▶ Texto de origem
■ ■ ■ ■
FLÂNEUR: A PROPOSITO DE “O HOMEM DA MULTIDÃO”, DE EDGAR ALLAN POE Manoel Ferreira Neto: ENSAIO
Na
Inglaterra, berço da Revolução Industrial, aconteceram profundas transformações
na vida econômica, social e política a partir da segunda metade do século
XVIII, que, ao lado de inegáveis benefícios (principalmente para a burguesia
ascendente), trouxeram problemas sociais gravíssimos, aos quais os escritores
desse período não ficarão indiferentes.
Numa época
em que a filosofia, letras e artes se guiavam pela Razão – sublinhe-se e
ressalte-se - alguns pensadores viam as mazelas dessa nova ordem como resultados
de uma visão de mundo cerebral da vida e do próprio ser humano. Isto é muito
visível em Blake quando condena a incipiente indústria do século XVIII como
“dark satanic mills”, tingindo as cidades inglesas com o cinza de sua fuligem.
■ ■ ■ ■
▶ Linhas armazenadas

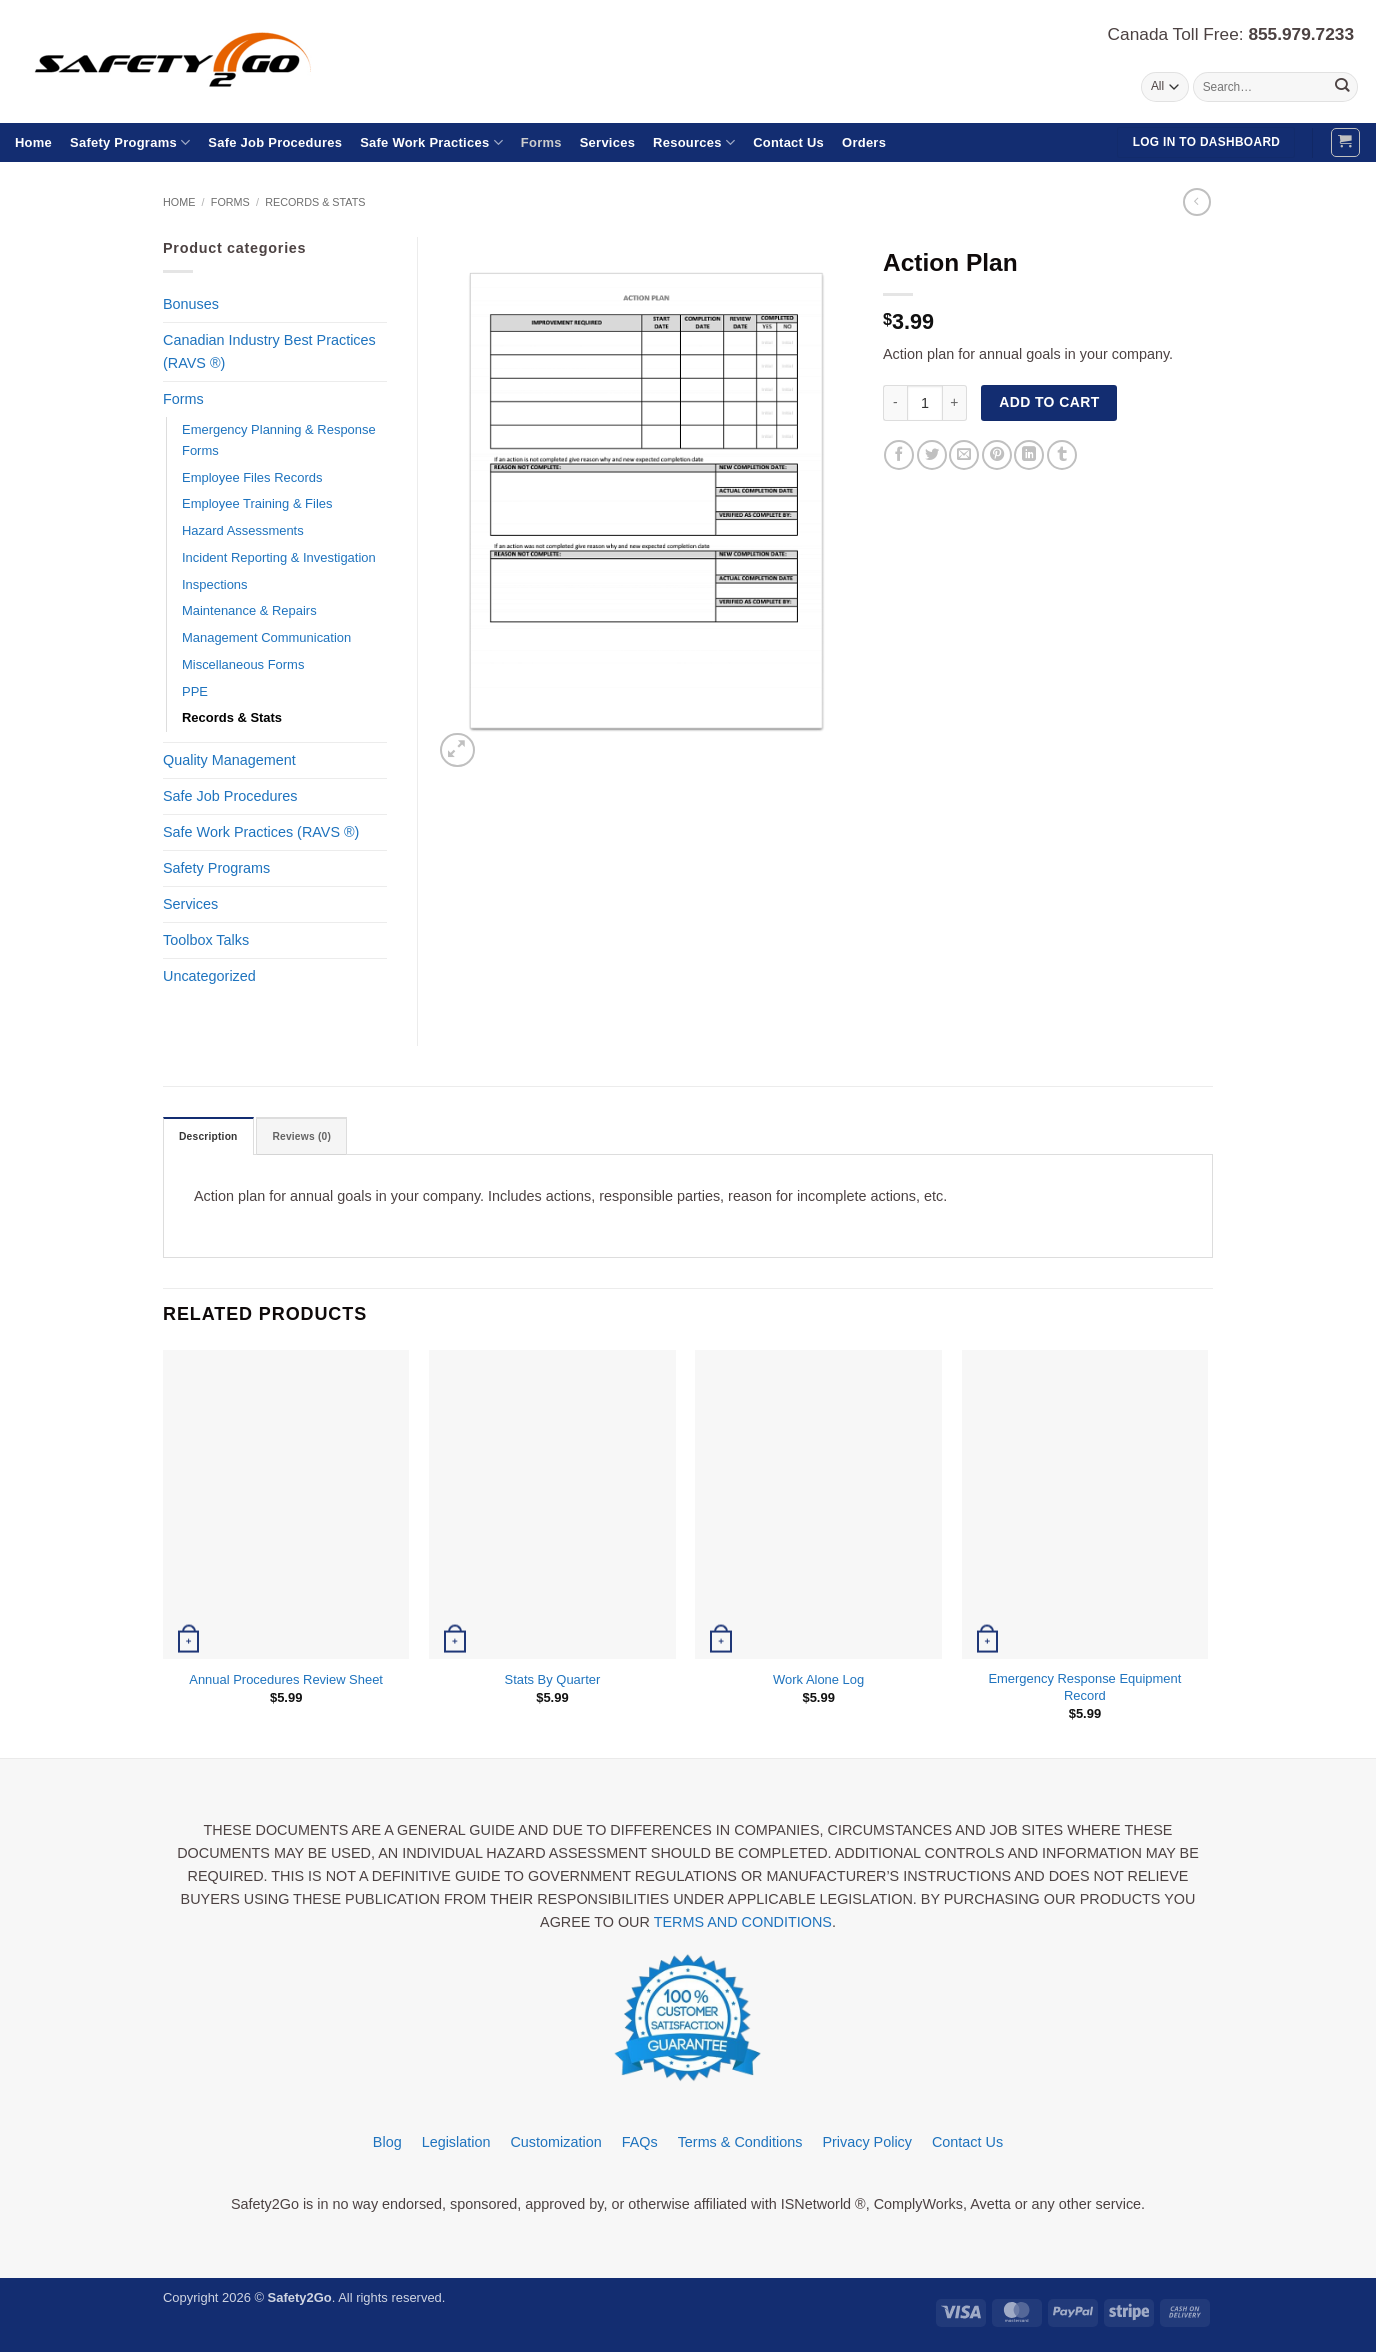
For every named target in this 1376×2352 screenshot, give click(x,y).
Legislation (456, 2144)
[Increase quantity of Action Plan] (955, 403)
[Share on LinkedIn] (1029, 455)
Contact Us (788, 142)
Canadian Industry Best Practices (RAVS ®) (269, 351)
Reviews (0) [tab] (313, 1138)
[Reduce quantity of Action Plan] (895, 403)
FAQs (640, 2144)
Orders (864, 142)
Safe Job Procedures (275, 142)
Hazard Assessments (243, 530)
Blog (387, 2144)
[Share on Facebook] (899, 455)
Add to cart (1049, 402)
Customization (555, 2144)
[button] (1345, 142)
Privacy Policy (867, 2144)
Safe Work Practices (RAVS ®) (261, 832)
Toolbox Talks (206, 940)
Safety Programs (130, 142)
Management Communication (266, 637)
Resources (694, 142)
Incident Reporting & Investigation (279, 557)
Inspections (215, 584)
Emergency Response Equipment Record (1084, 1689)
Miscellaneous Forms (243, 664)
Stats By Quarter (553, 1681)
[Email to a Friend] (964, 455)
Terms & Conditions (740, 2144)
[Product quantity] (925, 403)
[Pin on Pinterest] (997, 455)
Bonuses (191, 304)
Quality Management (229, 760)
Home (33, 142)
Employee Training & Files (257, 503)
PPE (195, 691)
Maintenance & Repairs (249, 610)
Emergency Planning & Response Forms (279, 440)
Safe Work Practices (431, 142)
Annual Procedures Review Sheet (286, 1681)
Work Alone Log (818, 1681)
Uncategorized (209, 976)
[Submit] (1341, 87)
■ ■ ■ ■
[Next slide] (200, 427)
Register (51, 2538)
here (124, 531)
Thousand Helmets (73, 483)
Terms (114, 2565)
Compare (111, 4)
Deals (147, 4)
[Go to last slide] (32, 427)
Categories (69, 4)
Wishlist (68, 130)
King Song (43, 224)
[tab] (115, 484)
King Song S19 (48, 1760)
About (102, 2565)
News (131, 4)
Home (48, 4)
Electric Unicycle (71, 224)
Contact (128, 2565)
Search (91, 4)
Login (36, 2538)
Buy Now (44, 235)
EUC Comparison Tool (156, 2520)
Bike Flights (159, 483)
■ ■ ■ ■
▶ Exercícios
1 - Reescreva o trecho do ensaio entre "FLÂNEUR: A PROPOSITO" e "de sua fuligem.", inclusive, substituindo "Inglaterra" por "Grã-Bretanha".
2 - No ensaio, com que expressão Blake condena a incipiente indústria do século XVIII?

▶ Respostas dos exercícios
1 -
FLÂNEUR: A PROPOSITO DE “O HOMEM DA MULTIDÃO”, DE EDGAR ALLAN POE Manoel Ferreira Neto: ENSAIO
Na
Grã-Bretanha, berço da Revolução Industrial, aconteceram profundas transformações
na vida econômica, social e política a partir da segunda metade do século
XVIII, que, ao lado de inegáveis benefícios (principalmente para a burguesia
ascendente), trouxeram problemas sociais gravíssimos, aos quais os escritores
desse período não ficarão indiferentes.
Numa época
em que a filosofia, letras e artes se guiavam pela Razão – sublinhe-se e
ressalte-se - alguns pensadores viam as mazelas dessa nova ordem como resultados
de uma visão de mundo cerebral da vida e do próprio ser humano. Isto é muito
visível em Blake quando condena a incipiente indústria do século XVIII como
“dark satanic mills”, tingindo as cidades inglesas com o cinza de sua fuligem.

2 - Com a expressão “dark satanic mills”.